In arguing with all of the errors in Cartesianism and the binary philosophies of masculinism that pervade occult studies (and even Witchcraft (especially Wicca)), it seems that, in displacing the feminine with the “rational,” a quantum leap has been made in common sense and intuitive reasoning. And that’s where my new thesis begins.
There’s so much more to cover, but I have to go make the doughnuts. It’s been a fun coffee-break but I’m off to teach “Sinners in the Hands of an Angry God” to students-who-haven’t-read in the hands of an instructor-who-has-totally-overthought-today’s-lecture. Same thing, really.
 The point of which is to initiate a conversation about religion in a Cultural Diversity context which highlights the similarities of world religions as opposed to the differences. Another was to point out that there are “odd” elements to every faith and that we should neither disparage nor discount any of them: “No giggling.” This latter part inevitably becomes important when they learn the tenets of Scientology.
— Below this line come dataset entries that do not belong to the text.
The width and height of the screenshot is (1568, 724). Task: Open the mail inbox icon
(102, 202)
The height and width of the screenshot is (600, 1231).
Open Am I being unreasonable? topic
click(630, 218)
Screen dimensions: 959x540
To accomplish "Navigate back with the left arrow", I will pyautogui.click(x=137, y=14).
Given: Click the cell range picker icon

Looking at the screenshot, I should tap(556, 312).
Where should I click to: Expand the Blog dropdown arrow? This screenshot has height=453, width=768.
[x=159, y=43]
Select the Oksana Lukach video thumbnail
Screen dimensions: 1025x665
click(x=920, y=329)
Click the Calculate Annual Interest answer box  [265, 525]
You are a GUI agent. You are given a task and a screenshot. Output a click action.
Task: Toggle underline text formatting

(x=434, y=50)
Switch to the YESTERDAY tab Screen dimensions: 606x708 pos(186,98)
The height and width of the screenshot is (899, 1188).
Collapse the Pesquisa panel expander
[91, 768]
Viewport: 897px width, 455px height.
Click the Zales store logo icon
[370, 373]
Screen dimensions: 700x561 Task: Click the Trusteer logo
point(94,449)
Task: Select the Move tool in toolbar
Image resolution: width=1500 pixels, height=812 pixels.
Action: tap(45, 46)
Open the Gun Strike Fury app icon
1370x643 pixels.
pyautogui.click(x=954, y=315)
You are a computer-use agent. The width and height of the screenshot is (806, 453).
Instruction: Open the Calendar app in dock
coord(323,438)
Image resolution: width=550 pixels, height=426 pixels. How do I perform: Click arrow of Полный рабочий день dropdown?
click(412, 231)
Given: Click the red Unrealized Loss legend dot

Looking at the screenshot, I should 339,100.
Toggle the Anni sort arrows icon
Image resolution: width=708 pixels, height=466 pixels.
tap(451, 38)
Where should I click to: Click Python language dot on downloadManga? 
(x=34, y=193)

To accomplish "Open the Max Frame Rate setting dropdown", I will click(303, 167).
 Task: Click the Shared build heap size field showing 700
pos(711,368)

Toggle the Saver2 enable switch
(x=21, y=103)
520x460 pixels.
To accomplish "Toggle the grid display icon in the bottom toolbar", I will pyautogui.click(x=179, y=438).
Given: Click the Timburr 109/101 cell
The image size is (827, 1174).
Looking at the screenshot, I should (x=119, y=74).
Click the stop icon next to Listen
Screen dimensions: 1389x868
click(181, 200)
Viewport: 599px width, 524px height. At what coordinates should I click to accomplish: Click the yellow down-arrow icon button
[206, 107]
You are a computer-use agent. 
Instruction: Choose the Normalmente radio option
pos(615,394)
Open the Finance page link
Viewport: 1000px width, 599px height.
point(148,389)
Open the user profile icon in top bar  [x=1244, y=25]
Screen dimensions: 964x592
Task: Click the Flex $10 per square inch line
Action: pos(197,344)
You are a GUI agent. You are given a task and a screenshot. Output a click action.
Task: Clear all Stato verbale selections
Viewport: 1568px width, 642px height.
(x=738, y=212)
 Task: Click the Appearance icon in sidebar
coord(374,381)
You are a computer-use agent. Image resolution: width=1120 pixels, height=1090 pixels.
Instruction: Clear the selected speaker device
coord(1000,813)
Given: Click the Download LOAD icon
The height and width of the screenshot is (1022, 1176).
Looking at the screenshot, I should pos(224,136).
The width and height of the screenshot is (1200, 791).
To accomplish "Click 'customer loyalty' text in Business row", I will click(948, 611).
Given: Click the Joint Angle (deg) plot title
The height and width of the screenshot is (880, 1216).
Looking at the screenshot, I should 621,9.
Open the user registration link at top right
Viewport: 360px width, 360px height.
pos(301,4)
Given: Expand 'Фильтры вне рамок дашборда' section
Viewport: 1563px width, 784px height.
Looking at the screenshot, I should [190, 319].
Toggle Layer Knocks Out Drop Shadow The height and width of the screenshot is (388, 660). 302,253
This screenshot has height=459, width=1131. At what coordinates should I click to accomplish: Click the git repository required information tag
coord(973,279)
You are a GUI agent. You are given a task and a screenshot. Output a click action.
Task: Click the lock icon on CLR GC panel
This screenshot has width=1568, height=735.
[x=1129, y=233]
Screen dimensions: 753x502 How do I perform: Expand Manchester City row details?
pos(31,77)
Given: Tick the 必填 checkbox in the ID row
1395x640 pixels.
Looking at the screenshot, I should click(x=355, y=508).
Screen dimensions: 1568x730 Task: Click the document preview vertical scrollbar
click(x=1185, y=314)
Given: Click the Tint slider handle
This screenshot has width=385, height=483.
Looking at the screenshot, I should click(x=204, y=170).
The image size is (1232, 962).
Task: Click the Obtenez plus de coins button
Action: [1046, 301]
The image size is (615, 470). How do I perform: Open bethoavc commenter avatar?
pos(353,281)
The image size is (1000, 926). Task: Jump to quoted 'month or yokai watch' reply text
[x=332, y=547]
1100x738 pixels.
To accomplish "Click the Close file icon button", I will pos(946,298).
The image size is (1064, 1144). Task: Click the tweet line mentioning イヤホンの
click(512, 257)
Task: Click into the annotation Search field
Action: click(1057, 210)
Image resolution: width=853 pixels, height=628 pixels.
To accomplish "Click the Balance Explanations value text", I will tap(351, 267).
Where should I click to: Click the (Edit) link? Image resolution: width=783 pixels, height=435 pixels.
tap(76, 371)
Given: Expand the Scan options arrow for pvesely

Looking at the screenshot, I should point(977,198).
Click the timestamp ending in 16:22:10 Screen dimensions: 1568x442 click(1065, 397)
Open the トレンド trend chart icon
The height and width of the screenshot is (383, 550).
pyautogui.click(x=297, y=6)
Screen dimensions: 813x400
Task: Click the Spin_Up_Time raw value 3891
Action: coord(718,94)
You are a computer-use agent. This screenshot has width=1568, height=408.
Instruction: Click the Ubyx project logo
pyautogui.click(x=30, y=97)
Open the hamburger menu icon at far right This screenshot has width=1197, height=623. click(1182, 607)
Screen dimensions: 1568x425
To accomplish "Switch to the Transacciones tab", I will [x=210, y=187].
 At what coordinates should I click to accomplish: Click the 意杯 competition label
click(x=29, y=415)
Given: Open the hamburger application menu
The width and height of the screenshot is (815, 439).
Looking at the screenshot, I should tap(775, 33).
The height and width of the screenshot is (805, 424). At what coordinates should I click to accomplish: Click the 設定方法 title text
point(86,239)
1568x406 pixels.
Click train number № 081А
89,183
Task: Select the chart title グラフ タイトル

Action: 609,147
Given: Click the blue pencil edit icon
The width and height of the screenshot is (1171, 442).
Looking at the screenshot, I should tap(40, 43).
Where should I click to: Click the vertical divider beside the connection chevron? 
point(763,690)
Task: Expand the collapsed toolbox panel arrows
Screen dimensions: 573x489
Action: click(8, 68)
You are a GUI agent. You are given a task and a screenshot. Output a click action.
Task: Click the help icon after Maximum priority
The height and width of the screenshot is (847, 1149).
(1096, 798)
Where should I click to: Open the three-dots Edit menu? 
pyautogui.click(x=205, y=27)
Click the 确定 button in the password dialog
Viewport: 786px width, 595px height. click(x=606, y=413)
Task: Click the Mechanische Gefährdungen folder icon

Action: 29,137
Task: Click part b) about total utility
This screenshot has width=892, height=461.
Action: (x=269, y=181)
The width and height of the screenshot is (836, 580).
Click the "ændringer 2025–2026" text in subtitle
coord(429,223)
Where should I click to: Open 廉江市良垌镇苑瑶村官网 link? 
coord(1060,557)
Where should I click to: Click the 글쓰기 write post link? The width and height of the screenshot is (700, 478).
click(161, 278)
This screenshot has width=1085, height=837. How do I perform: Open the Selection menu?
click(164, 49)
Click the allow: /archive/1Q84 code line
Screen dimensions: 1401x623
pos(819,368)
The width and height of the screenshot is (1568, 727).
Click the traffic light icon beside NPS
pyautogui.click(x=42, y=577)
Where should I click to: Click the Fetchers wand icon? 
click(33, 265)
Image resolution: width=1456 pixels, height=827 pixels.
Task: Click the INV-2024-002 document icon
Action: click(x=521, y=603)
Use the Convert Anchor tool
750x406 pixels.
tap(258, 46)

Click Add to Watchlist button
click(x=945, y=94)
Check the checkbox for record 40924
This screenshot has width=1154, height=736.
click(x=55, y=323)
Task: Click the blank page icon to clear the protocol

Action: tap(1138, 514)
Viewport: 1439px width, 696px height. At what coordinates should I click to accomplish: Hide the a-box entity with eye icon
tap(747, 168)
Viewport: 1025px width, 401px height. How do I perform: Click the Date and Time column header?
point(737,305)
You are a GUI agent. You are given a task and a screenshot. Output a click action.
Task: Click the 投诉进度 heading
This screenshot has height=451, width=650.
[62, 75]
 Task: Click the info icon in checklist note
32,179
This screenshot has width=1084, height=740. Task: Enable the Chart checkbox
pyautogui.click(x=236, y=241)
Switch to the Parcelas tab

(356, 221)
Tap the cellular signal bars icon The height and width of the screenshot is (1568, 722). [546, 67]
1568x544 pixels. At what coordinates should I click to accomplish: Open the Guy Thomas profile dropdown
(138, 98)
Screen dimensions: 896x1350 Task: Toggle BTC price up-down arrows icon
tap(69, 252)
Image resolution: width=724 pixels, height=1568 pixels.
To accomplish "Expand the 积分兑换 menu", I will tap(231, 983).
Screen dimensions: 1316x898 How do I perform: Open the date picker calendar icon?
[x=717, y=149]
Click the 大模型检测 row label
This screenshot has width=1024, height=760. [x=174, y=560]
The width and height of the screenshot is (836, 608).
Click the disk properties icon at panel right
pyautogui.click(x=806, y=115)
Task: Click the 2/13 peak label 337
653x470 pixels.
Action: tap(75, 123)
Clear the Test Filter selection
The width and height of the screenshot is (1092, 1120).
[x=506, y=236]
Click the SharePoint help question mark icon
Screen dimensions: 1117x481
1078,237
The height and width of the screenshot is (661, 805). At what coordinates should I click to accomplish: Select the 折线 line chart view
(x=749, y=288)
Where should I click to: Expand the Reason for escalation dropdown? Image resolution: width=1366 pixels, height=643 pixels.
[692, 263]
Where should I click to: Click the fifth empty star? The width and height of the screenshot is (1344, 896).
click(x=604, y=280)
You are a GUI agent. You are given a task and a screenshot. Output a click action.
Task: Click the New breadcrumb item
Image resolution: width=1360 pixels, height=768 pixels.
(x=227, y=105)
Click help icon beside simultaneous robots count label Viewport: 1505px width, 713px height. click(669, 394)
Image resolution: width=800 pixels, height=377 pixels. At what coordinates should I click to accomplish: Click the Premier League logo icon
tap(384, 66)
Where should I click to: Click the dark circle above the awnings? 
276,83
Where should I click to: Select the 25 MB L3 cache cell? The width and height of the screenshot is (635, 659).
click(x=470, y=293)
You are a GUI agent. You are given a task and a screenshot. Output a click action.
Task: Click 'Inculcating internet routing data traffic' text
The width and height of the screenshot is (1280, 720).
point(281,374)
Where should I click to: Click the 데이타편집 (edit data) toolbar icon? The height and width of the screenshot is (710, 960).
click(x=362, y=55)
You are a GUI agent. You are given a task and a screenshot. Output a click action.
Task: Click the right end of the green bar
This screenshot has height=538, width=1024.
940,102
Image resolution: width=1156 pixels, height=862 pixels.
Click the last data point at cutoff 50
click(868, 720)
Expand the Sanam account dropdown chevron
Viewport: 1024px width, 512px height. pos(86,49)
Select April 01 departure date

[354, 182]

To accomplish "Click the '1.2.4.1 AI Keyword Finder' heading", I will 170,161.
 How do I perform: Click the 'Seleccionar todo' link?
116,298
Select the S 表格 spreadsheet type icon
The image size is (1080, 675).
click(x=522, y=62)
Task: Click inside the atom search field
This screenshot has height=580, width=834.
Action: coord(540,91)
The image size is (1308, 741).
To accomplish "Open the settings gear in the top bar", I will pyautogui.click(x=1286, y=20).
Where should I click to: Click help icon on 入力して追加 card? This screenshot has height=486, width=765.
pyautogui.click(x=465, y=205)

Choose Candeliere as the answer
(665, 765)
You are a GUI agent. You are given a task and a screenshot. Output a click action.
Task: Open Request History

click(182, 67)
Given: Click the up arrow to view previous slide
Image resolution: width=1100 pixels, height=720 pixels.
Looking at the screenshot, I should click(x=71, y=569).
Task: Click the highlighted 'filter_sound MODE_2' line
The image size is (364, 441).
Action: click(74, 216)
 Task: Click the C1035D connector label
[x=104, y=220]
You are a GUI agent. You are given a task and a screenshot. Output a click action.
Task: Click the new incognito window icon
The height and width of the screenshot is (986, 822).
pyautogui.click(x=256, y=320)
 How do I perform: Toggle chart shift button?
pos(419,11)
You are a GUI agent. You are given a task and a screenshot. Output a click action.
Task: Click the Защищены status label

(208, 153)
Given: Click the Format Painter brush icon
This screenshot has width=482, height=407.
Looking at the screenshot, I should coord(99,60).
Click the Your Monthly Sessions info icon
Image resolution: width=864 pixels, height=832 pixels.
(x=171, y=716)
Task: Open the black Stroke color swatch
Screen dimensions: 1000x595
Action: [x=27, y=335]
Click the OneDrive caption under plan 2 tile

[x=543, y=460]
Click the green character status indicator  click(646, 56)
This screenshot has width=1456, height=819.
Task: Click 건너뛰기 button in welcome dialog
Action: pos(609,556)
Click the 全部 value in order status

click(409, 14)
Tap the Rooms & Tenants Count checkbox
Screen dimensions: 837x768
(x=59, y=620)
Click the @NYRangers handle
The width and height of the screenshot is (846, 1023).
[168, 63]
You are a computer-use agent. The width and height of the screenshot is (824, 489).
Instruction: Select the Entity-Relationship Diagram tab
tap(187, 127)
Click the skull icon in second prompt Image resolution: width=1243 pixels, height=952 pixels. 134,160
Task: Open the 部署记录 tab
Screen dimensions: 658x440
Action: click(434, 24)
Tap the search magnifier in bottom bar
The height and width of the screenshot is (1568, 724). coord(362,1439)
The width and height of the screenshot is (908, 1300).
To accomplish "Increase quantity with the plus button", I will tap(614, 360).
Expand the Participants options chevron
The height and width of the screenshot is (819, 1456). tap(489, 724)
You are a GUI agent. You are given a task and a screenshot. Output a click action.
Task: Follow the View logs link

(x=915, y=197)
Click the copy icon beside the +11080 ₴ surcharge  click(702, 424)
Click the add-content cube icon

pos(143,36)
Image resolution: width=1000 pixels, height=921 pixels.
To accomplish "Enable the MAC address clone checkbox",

Added: This particular class, somehow obsessed with Bilbo Baggins, decided that the hobbit was our forerunner to the prophet and Gandalph our keeper of the ancient ways; our pilgrimage was to Tuscaloosa where we would observe the “damned” as they are forever hazed into a fraternity by “eternally mopping the facilities in Mordor.” A commandment was “Thou shalt not wear the ring.” Another was “Mead.”
 1618—also 1.618, The Golden Ratio.
 Discipline and Punish: The Birth of the Prison. 1977. Trans. Alan Sheridan. New York: Vintage, 1979. A docile body results from domination or power derived from the manipulation of bodies by regulating and dividing up their movements as well as the space and time in which they move. Interestingly, Foucault traces the origins of discipline back to monasteries where one of the primary principles that sustains discipline is uniformity and conformity.
 But it was translated into Hebrew before Western languages. I’m always a fan of returning to the original. Sadly, for this case, I learned Biblical Hebrew and smatterings of Aramaic—not Arabic. Like, not at all. Not even a little.
 The Flight to Objectivity: Essays on Cartesianism and Culture. State University of New York Press, 1987; “Selections From Flight to Objectivity.” Feminist Interpretations of Rene Descartes. Ed. Susan Bordo. The Pennsylvania State University Press, 1999; “The Cartesian Masculinization of Thought and the Seventeenth-century Flight From the Feminine.” From Modernism to Postmodernism: An Anthology. Ed. Lawrence E. Cahoone. Oxford: Blackwell, 2003.
 Rosi Braidotti. Nomadic Subjects: Embodiment and Sexual Difference in Contemporary Feminist Theory. New York: Columbia University Press, 1994. By nomads, she doesn’t mean “wandering” or “homeless-folks.” She means something a little more theoretical–like “contemporary transitional identities.”